Segundo seus críticos, por trás dos modos afáveis, Macron esconde uma nova concepção da política, que expressa nele um ethos de nova guerra da elite contra o povo, com uma mistura de polidez do homo economicus com a destruição da soberania popular. Macron seria, nesse sentido, um representante de uma visão de mundo que visa a transformar a política em espaço de pura “governança”, distribuição de poder e administração de grandes recursos. A França desenhada por Macron tem um slogan: a StartUp Nation. Encarnando um projeto político que esvazia as instituições republicanas e reduz sua “constituição material” a um amálgama de poderes econômicos, máquinas burocráticas e governo realizado através de decretos e decisões arbitrárias tomadas no sigilo de um obscuro Conselho de Defesa.

O populismo tem aparecido como o termo que personifica a reação a esse projeto. Mas ele não parece adequado, pois sua utilização mais silencia do que mostra as reais causas das críticas que devem ser feitas a um projeto político que busca esvaziar a democracia. Na França, em particular, nas últimas três décadas, a alternância de poder entre a centro-esquerda e a centro-direita não significou nenhuma mudança essencial nas políticas governamentais. E esse resultado está profundamente relacionado não somente à Troika, mas também à reificação do espaço público, absorvido por monopólios midiáticos, e, por outro lado, ao esvaziamento do fundamento da soberania popular. Nesse sentido, o crescimento de reação a esse projeto é inevitável. E os críticos que o denunciam como “populista” muitas vezes são os responsáveis por esta situação.

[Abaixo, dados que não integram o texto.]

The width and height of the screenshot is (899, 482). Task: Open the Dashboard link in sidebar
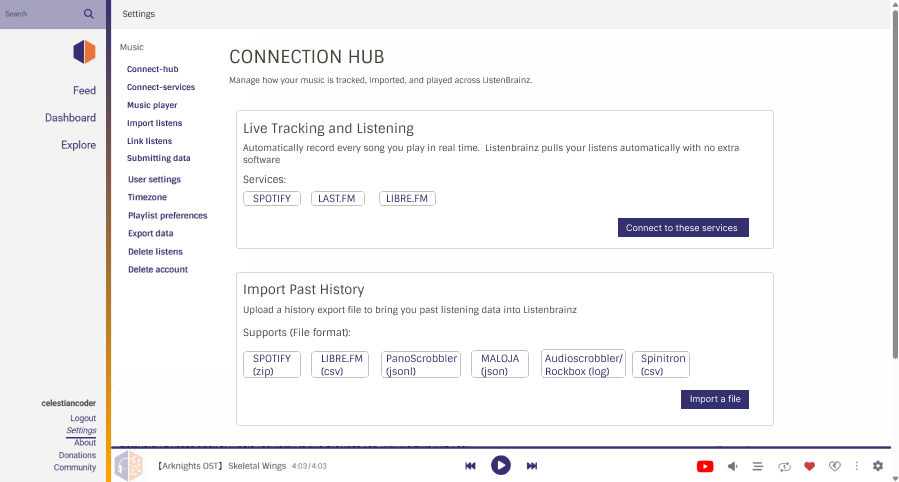(70, 118)
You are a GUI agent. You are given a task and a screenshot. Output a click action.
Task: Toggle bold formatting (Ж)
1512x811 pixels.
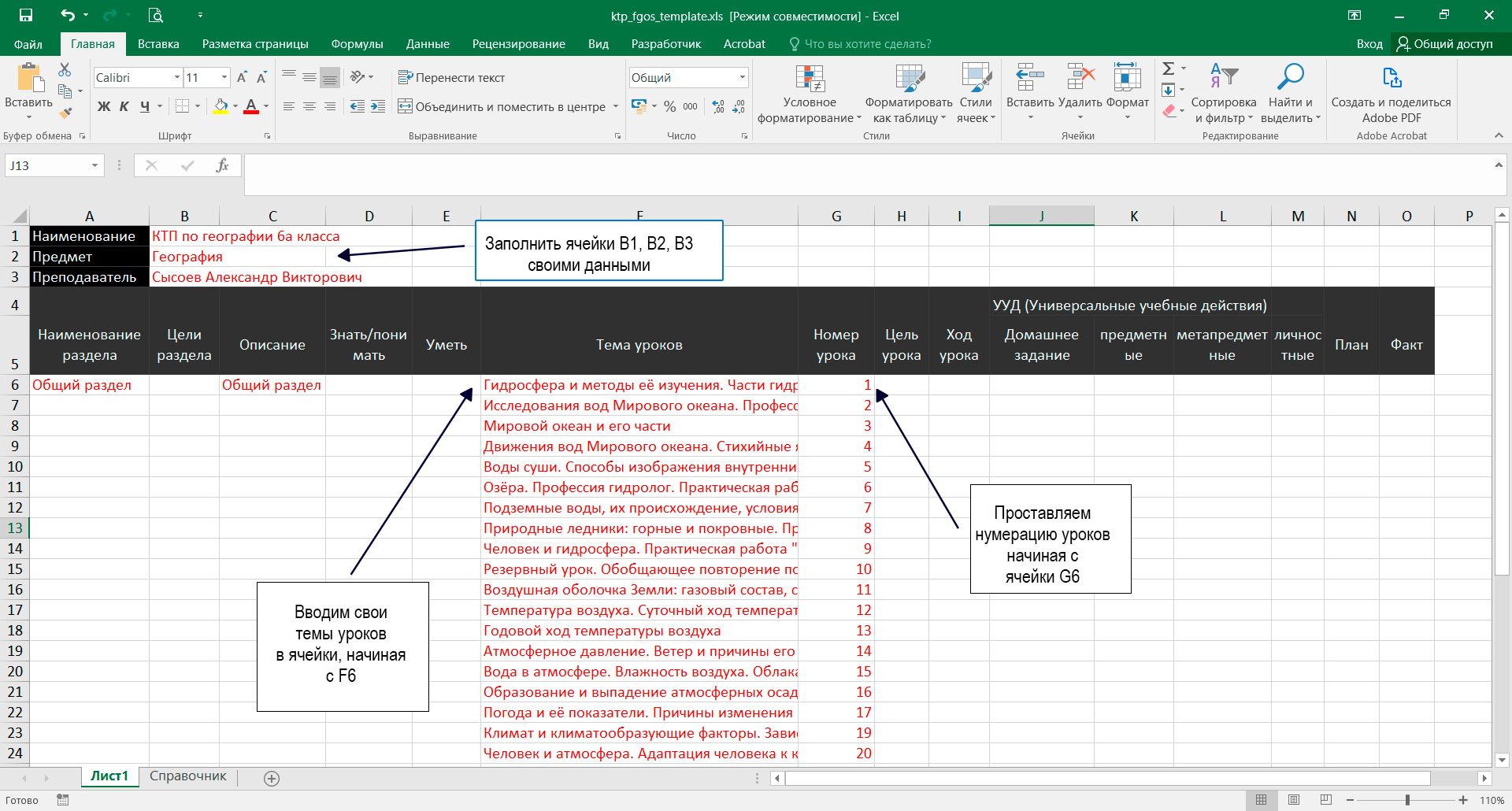(x=103, y=106)
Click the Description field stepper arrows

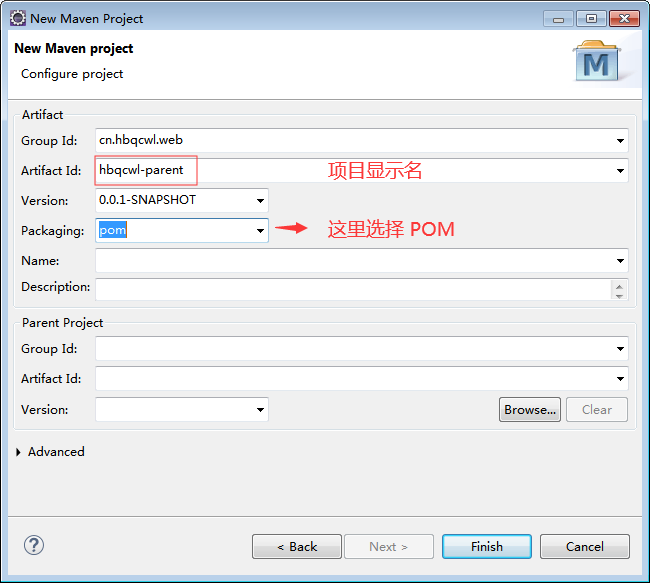pyautogui.click(x=620, y=289)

São piromaníacos disfarçados de bombeiros.

Agora, em 2022, uma dessas versões de reação está encarnada na figura de Marine Le Pen, que, desde 2017, tem promovido mudanças e expulsões das alas consideradas extremistas do Front National, movimento criado pelo seu pai. Em substituição a este, Le Pen criou o Rassemblement National (RN), que visa representar um projeto político de resgate e de unidade da identidade nacional e da defesa da França “autêntica” e “esclarecida”.

Le Pen buscou “des-demonizar” o rótulo de extrema direita e sua relação com o racismo e a xenofobia. Deslocando as questões culturais para a crise econômica. Esta seria criada por um fluxo avassalador de imigrantes, somada a uma crise de (in)segurança, trazida pelo comportamento criminoso nas banlieues (subúrbios de maioria populacional formada pela classe trabalhadora e minorias étnicas) e pelo perigo belicoso do islamismo.

Entre 2017 e 2022, Le Pen buscou desenvolver componentes sociais no seu programa de governo e adotou uma ambiguidade prudente para falar de direitos de mulheres e da comunidade LGBTQIA+. Seus discursos adotaram uma “transgressão moderada”, com a utilização da estratégia do “assobio de cachorro”: usar expressões com uma camada implícita de significado que seus apoiadores nacionalistas interpretarão de maneira diferente de outros membros da audiência.

Nesse sentido, ela se apresenta como a principal adversária de Macron e a representante do sentimento de exclusão e de marginalização de uma grande parte da população francesa, assim como símbolo da ascensão de uma cólera anti-establishment colada a um ódio crescente às minorias e à produção de inimigos internos e externos.

Os críticos de Le Pen apontam que todos os seus discursos mitigatórios são pura retórica para esconder a realização de um projeto profundamente racista, sustentado por políticas de segurança segregacionistas. E sua defesa de aprovação do projeto de lei que prevê a exclusão de ilicitude dos crimes cometidos por policiais contra os movimentos sociais e as populações periféricas reflete essa concepção. Os franceses realmente vão ter que fazer uma escolha bem difícil. A questão é que, independentemente do resultado eleitoral, a imposição de um Leviatã neoliberal produz um deslocamento da bio para a necropolítica. Onde as escolhas políticas não aparecem mais como alternativas de bem-estar para a população, mas em como manter a quantidade de mortes diárias em relação proporcional ao aumento dos lucros e da concentração, acumulação e liberação do capital.


[1] TRAVERSO, Enzo.  “From Fascism to Postfascism”, do livro The New Faces of Fascism: Populism and the Far Right, VERSO: EUA, 2019.